Long loan allows free ranging

June 20, 1997

A book borrowed from the library at Harvard University and believed lost has been returned to the stacks - 233 years overdue.

The thick, calfskin-covered volume appears to have crossed the Atlantic at least twice since around 1764, when it was taken by an unknown borrower who failed to return it. But there are few further clues to its adventures.

"No one knows who had the book or where it was across the 18th, 19th and 20th centuries," said Mark Kishlansky, a Harvard historian who found it in an antiquarian bookstore and recognised a Latin notation on the flyleaf identifying it as Harvard property.

Volume three of The Complete History of England with the Lives of All the Kings and Queens Thereof was one of 404 survivors of a 1764 fire that destroyed the rest of the school's 5,000-volume collection.

Two hundred and sixty one were in storage at the time while the lost book was out on loan along with 143 others, including one from the original bequest of John Harvard, after whom the university was named. That book, The Christian Warfare Against the Devil World and Flesh, by John Downame, was returned by an undergraduate who was profusely thanked and then expelled for having borrowed it without permission.

About 80 of the other missing volumes were eventually returned, and the rest thought lost.
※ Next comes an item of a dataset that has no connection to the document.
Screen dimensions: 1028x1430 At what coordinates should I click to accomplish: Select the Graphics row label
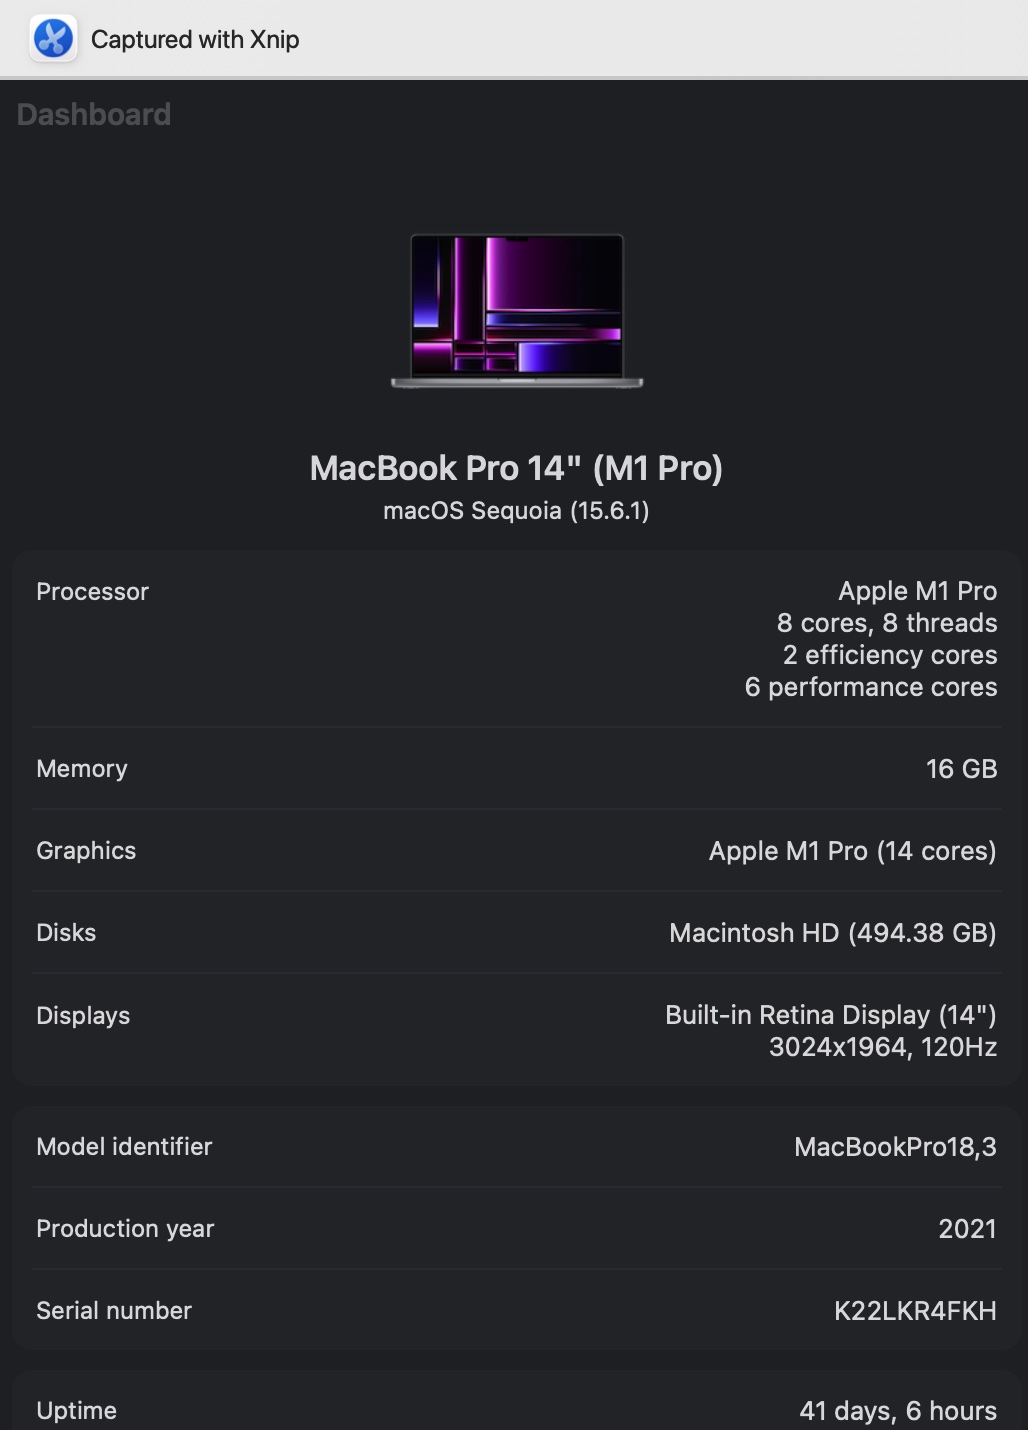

The university replaced The History of England with a later edition.

"It's remarkable that it has come back," said Roger Stoddard, curator of rare books in the Harvard College Library.

The book is a relatively undistinguished volume written by Bishop White Kennett, printed in London in 1706 and given to Harvard by Thomas Bannister, a Boston minister, in 1709.

"It's not even a complete work. It's not like getting a classic work that everybody's heard of," said Mr Stoddard. "What's unusual is that it has been returned to us."

Dr Kishlansky said the incident underscores the shortfall in the amount of money available to university libraries to purchase books. Even wealthy Harvard spent three weeks looking for a patron who would buy it on the university's behalf; neither the donor nor the price has been identified.